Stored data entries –
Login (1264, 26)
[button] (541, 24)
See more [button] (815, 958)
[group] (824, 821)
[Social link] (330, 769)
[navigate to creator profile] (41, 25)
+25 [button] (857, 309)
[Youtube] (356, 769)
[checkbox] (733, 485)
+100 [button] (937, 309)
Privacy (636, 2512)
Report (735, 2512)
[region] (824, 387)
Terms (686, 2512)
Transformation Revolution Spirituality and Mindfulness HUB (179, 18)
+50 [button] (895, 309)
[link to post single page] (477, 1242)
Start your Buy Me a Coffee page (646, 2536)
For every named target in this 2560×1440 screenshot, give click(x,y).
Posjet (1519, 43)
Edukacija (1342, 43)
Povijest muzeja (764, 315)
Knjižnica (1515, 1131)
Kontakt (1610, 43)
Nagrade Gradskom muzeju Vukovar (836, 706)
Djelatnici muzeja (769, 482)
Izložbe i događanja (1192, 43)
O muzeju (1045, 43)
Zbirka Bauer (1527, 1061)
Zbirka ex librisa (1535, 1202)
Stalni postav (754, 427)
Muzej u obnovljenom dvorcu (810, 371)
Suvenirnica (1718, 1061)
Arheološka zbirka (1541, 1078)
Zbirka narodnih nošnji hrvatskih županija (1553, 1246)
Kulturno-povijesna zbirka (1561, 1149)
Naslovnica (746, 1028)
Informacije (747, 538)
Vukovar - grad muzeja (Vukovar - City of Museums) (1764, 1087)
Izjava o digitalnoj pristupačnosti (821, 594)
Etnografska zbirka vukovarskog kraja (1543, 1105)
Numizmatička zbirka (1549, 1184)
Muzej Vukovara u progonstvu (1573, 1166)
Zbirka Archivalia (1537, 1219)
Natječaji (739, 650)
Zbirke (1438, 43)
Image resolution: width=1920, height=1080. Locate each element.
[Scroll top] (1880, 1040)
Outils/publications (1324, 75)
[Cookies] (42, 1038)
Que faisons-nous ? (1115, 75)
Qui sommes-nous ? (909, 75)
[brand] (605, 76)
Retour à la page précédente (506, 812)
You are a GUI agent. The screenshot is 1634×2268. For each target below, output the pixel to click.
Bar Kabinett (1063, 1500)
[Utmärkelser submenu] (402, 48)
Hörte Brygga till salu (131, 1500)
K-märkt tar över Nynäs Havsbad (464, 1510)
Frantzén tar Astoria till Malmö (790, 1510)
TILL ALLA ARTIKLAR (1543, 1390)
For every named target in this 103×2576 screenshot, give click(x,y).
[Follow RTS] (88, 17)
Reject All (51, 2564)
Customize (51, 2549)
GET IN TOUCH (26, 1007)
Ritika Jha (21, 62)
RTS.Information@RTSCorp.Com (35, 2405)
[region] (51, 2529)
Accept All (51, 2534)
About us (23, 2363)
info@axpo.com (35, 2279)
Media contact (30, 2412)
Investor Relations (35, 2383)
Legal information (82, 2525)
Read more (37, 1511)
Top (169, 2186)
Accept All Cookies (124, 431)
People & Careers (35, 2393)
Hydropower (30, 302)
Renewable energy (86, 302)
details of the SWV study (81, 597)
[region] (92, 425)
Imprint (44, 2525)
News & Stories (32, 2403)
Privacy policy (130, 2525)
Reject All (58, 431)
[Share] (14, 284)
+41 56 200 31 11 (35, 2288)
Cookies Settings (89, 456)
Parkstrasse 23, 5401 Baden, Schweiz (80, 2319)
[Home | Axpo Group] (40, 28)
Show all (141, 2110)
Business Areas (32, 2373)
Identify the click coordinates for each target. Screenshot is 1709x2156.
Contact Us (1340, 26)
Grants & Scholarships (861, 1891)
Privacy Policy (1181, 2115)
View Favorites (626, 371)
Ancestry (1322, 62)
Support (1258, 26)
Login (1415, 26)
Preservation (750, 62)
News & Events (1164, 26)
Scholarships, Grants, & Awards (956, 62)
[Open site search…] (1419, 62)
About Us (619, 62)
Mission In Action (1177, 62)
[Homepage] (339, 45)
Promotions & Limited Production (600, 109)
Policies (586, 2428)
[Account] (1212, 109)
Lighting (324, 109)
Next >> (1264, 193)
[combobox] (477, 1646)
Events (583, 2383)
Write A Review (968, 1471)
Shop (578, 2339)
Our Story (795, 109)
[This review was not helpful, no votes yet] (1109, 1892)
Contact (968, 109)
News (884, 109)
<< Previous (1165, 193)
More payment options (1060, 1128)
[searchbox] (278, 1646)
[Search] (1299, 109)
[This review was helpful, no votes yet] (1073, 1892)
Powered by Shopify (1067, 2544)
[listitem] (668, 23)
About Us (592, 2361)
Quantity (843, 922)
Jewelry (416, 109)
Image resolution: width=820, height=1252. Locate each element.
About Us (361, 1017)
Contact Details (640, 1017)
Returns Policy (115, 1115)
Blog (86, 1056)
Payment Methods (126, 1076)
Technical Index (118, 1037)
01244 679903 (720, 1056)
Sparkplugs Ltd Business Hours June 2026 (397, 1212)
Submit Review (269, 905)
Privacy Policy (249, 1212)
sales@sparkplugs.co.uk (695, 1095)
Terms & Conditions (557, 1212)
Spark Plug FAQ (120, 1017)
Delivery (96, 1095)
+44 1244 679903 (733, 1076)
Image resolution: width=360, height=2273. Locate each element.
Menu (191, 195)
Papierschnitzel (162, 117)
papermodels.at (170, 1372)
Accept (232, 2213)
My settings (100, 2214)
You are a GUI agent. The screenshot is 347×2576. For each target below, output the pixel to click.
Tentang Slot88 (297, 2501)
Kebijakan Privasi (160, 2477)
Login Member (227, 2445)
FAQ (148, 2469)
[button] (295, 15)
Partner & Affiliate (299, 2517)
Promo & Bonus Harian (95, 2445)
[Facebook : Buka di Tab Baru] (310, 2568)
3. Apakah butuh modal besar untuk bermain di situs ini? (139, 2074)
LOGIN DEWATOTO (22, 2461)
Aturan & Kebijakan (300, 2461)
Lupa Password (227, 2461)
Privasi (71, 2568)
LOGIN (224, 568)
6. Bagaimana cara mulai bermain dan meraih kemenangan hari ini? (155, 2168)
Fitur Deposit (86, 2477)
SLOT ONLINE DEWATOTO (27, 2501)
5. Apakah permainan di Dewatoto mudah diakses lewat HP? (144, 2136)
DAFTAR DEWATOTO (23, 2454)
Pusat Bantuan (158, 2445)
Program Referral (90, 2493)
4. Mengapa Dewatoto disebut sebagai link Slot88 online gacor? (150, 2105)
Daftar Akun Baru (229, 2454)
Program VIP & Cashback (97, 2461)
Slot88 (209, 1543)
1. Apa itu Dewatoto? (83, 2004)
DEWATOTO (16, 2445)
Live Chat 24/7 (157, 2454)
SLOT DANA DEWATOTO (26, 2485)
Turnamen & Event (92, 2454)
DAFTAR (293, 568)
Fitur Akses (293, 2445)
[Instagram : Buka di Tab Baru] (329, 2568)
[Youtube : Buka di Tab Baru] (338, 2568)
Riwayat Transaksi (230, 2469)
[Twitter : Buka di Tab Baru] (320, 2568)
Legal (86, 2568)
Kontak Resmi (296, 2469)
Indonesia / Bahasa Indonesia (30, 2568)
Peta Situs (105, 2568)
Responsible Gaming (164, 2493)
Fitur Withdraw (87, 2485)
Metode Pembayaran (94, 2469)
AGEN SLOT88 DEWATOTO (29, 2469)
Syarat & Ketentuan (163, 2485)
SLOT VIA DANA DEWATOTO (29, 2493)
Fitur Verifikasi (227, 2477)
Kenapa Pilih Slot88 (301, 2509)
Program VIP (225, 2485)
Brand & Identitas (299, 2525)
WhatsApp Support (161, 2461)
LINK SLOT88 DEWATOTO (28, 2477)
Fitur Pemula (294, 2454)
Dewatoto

Work required – Transcribe every record above exactly as written.

Solution for this problem –
Login (1264, 26)
[button] (541, 24)
See more [button] (815, 958)
[group] (824, 821)
[Social link] (330, 769)
[navigate to creator profile] (41, 25)
+25 [button] (857, 309)
[Youtube] (356, 769)
[checkbox] (733, 485)
+100 [button] (937, 309)
Privacy (636, 2512)
Report (735, 2512)
[region] (824, 387)
Terms (686, 2512)
Transformation Revolution Spirituality and Mindfulness HUB (179, 18)
+50 [button] (895, 309)
[link to post single page] (477, 1242)
Start your Buy Me a Coffee page (646, 2536)
For every named target in this 2560×1440 screenshot, give click(x,y).
Posjet (1519, 43)
Edukacija (1342, 43)
Povijest muzeja (764, 315)
Knjižnica (1515, 1131)
Kontakt (1610, 43)
Nagrade Gradskom muzeju Vukovar (836, 706)
Djelatnici muzeja (769, 482)
Izložbe i događanja (1192, 43)
O muzeju (1045, 43)
Zbirka Bauer (1527, 1061)
Zbirka ex librisa (1535, 1202)
Stalni postav (754, 427)
Muzej u obnovljenom dvorcu (810, 371)
Suvenirnica (1718, 1061)
Arheološka zbirka (1541, 1078)
Zbirka narodnih nošnji hrvatskih županija (1553, 1246)
Kulturno-povijesna zbirka (1561, 1149)
Naslovnica (746, 1028)
Informacije (747, 538)
Vukovar - grad muzeja (Vukovar - City of Museums) (1764, 1087)
Izjava o digitalnoj pristupačnosti (821, 594)
Etnografska zbirka vukovarskog kraja (1543, 1105)
Numizmatička zbirka (1549, 1184)
Muzej Vukovara u progonstvu (1573, 1166)
Zbirka Archivalia (1537, 1219)
Natječaji (739, 650)
Zbirke (1438, 43)
Image resolution: width=1920, height=1080. Locate each element.
[Scroll top] (1880, 1040)
Outils/publications (1324, 75)
[Cookies] (42, 1038)
Que faisons-nous ? (1115, 75)
Qui sommes-nous ? (909, 75)
[brand] (605, 76)
Retour à la page précédente (506, 812)
You are a GUI agent. The screenshot is 1634×2268. For each target below, output the pixel to click.
Bar Kabinett (1063, 1500)
[Utmärkelser submenu] (402, 48)
Hörte Brygga till salu (131, 1500)
K-märkt tar över Nynäs Havsbad (464, 1510)
Frantzén tar Astoria till Malmö (790, 1510)
TILL ALLA ARTIKLAR (1543, 1390)
For every named target in this 103×2576 screenshot, give click(x,y).
[Follow RTS] (88, 17)
Reject All (51, 2564)
Customize (51, 2549)
GET IN TOUCH (26, 1007)
Ritika Jha (21, 62)
RTS.Information@RTSCorp.Com (35, 2405)
[region] (51, 2529)
Accept All (51, 2534)
About us (23, 2363)
info@axpo.com (35, 2279)
Media contact (30, 2412)
Investor Relations (35, 2383)
Legal information (82, 2525)
Read more (37, 1511)
Top (169, 2186)
Accept All Cookies (124, 431)
People & Careers (35, 2393)
Hydropower (30, 302)
Renewable energy (86, 302)
details of the SWV study (81, 597)
[region] (92, 425)
Imprint (44, 2525)
News & Stories (32, 2403)
Privacy policy (130, 2525)
Reject All (58, 431)
[Share] (14, 284)
+41 56 200 31 11 (35, 2288)
Cookies Settings (89, 456)
Parkstrasse 23, 5401 Baden, Schweiz (80, 2319)
[Home | Axpo Group] (40, 28)
Show all (141, 2110)
Business Areas (32, 2373)
Identify the click coordinates for each target. Screenshot is 1709x2156.
Contact Us (1340, 26)
Grants & Scholarships (861, 1891)
Privacy Policy (1181, 2115)
View Favorites (626, 371)
Ancestry (1322, 62)
Support (1258, 26)
Login (1415, 26)
Preservation (750, 62)
News & Events (1164, 26)
Scholarships, Grants, & Awards (956, 62)
[Open site search…] (1419, 62)
About Us (619, 62)
Mission In Action (1177, 62)
[Homepage] (339, 45)
Promotions & Limited Production (600, 109)
Policies (586, 2428)
[Account] (1212, 109)
Lighting (324, 109)
Next >> (1264, 193)
[combobox] (477, 1646)
Events (583, 2383)
Write A Review (968, 1471)
Shop (578, 2339)
Our Story (795, 109)
[This review was not helpful, no votes yet] (1109, 1892)
Contact (968, 109)
News (884, 109)
<< Previous (1165, 193)
More payment options (1060, 1128)
[searchbox] (278, 1646)
[Search] (1299, 109)
[This review was helpful, no votes yet] (1073, 1892)
Powered by Shopify (1067, 2544)
[listitem] (668, 23)
About Us (592, 2361)
Quantity (843, 922)
Jewelry (416, 109)
Image resolution: width=820, height=1252. Locate each element.
About Us (361, 1017)
Contact Details (640, 1017)
Returns Policy (115, 1115)
Blog (86, 1056)
Payment Methods (126, 1076)
Technical Index (118, 1037)
01244 679903 (720, 1056)
Sparkplugs Ltd Business Hours June 2026 (397, 1212)
Submit Review (269, 905)
Privacy Policy (249, 1212)
sales@sparkplugs.co.uk (695, 1095)
Terms & Conditions (557, 1212)
Spark Plug FAQ (120, 1017)
Delivery (96, 1095)
+44 1244 679903 (733, 1076)
Image resolution: width=360, height=2273. Locate each element.
Menu (191, 195)
Papierschnitzel (162, 117)
papermodels.at (170, 1372)
Accept (232, 2213)
My settings (100, 2214)
You are a GUI agent. The screenshot is 347×2576. For each target below, output the pixel to click.
Tentang Slot88 (297, 2501)
Kebijakan Privasi (160, 2477)
Login Member (227, 2445)
FAQ (148, 2469)
[button] (295, 15)
Partner & Affiliate (299, 2517)
Promo & Bonus Harian (95, 2445)
[Facebook : Buka di Tab Baru] (310, 2568)
3. Apakah butuh modal besar untuk bermain di situs ini? (139, 2074)
LOGIN DEWATOTO (22, 2461)
Aturan & Kebijakan (300, 2461)
Lupa Password (227, 2461)
Privasi (71, 2568)
LOGIN (224, 568)
6. Bagaimana cara mulai bermain dan meraih kemenangan hari ini? (155, 2168)
Fitur Deposit (86, 2477)
SLOT ONLINE DEWATOTO (27, 2501)
5. Apakah permainan di Dewatoto mudah diakses lewat HP? (144, 2136)
DAFTAR DEWATOTO (23, 2454)
Pusat Bantuan (158, 2445)
Program Referral (90, 2493)
4. Mengapa Dewatoto disebut sebagai link Slot88 online gacor? (150, 2105)
Daftar Akun Baru (229, 2454)
Program VIP & Cashback (97, 2461)
Slot88 (209, 1543)
1. Apa itu Dewatoto? (83, 2004)
DEWATOTO (16, 2445)
Live Chat 24/7 (157, 2454)
SLOT DANA DEWATOTO (26, 2485)
Turnamen & Event (92, 2454)
DAFTAR (293, 568)
Fitur Akses (293, 2445)
[Instagram : Buka di Tab Baru] (329, 2568)
[Youtube : Buka di Tab Baru] (338, 2568)
Riwayat Transaksi (230, 2469)
[Twitter : Buka di Tab Baru] (320, 2568)
Legal (86, 2568)
Kontak Resmi (296, 2469)
Indonesia / Bahasa Indonesia (30, 2568)
Peta Situs (105, 2568)
Responsible Gaming (164, 2493)
Fitur Withdraw (87, 2485)
Metode Pembayaran (94, 2469)
AGEN SLOT88 DEWATOTO (29, 2469)
Syarat & Ketentuan (163, 2485)
SLOT VIA DANA DEWATOTO (29, 2493)
Fitur Verifikasi (227, 2477)
Kenapa Pilih Slot88 (301, 2509)
Program VIP (225, 2485)
Brand & Identitas (299, 2525)
WhatsApp Support (161, 2461)
LINK SLOT88 DEWATOTO (28, 2477)
Fitur Pemula (294, 2454)
Dewatoto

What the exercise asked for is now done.